An article I posted here last Nov., it's what brought me fully on board with the President about the need for sadam to go.
Toronto Globe and Mail

Saddam's chambers of horrors
By MARGARET WENTE
Saturday, November 23, 2002


Abu Ghraib, 30 kilometres west of Baghdad, is Iraq's biggest prison. Until recently, it held perhaps 50,000 people, perhaps more. No one knows for sure. No one knows how many people were taken there through the years and never came out.
For a generation, Abu Ghraib was the centrepiece of Saddam Hussein's reign of torture and death. Yahya al-Jaiyashy is one of the survivors.

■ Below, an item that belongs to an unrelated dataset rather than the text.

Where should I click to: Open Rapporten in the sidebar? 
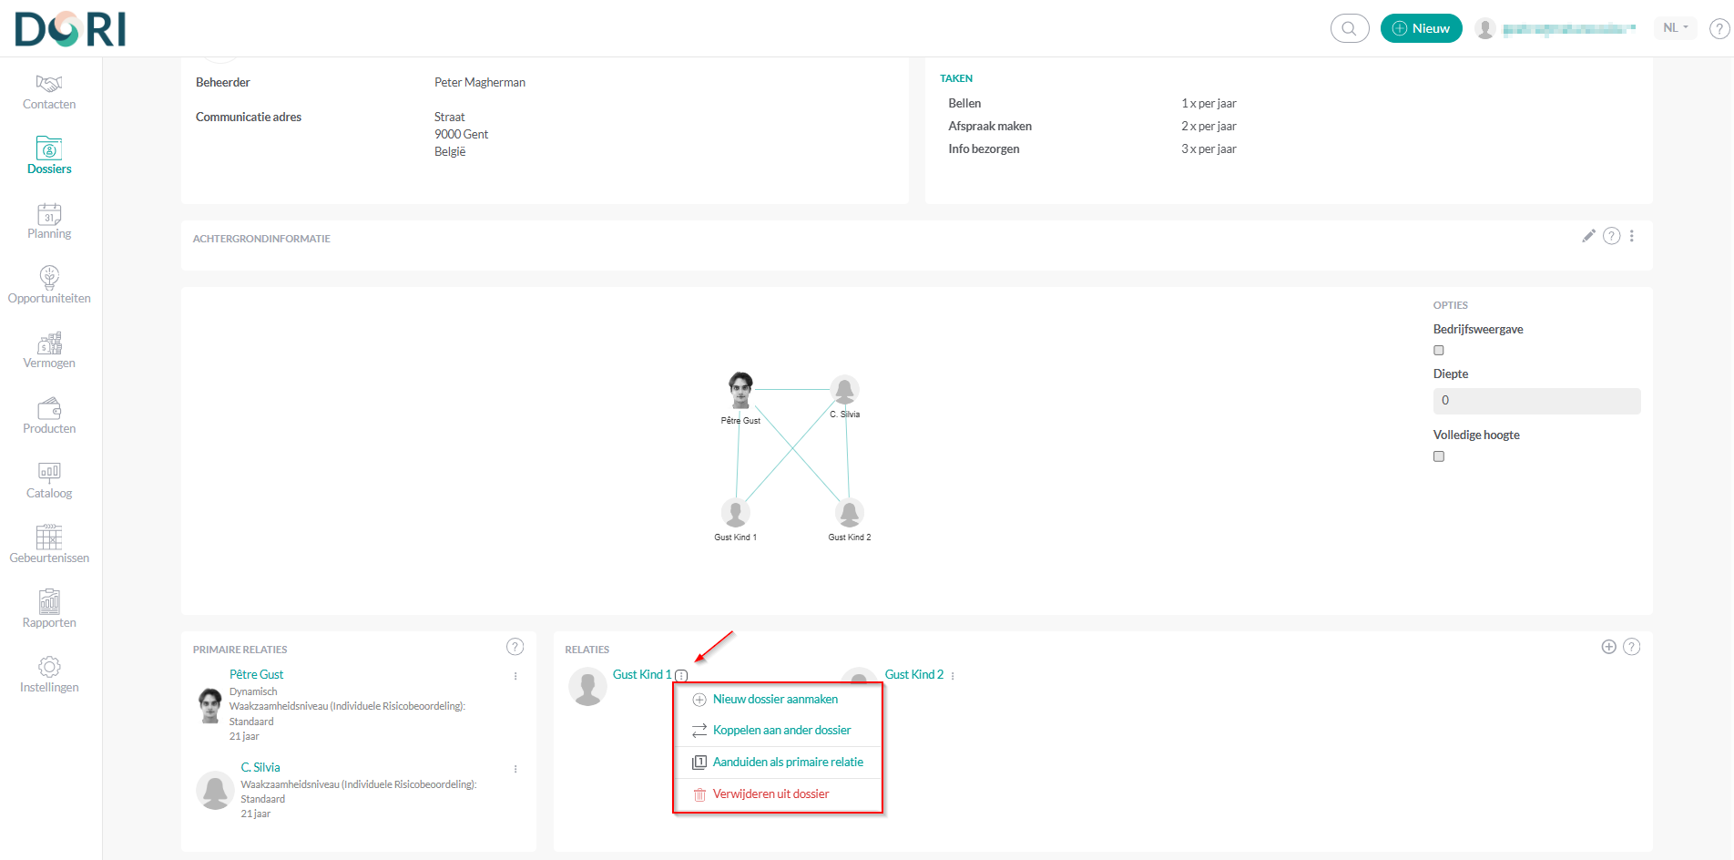tap(49, 610)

Mr. Jaiyashy is an animated, bearded man of 49 whose words can scarcely keep up with the torrent of his memories. Today he lives in Toronto with his second wife, Sahar. This week, he sat down with me to relate his story. With him were his wife, a lovely Iraqi woman in her mid-30s, and a friend, Haithem al-Hassan, who helped me with Mr. Jaiyashy's mixture of Arabic and rapid English.
"Nineteen seventy-seven was the first time I went to jail," he says. "I was not tortured that much."
He was in his mid-20s then, from an intellectual family that lived in a town south of Baghdad. He had been a student of Islamic history, language and religion in the holy city of Najaf, but was forced to quit his studies after he refused to join the ruling Ba'ath party. His ambition was to write books that would show how Islam could open itself up to modernism.

In Saddam's Iraq, this was a dangerous occupation, especially for a Shiite. Shia Muslims are the majority in Iraq, but Saddam and his inner circle are Sunni. Many Shiites were under suspicion as enemies of the state.
"My father was scared for me," says Mr. Jaiyashy. " 'You know how dangerous this regime is,' he told me. 'You know how many people they kill.' "

Mr. Jaiyashy continued his studies on his own. But, eventually, he was picked up, along with a dozen acquaintances who had been involved in political activity against the regime. They were sent to Abu Ghraib. The others did not get off as lightly as he did. One was killed by immersion into a vat of acid. Ten others, he recalls, were put into a room and torn apart by wild dogs. Several prominent religious leaders were also executed. One was a university dean, someone Mr. Jaiyashy remembers as "a great man." They drove a nail through his skull.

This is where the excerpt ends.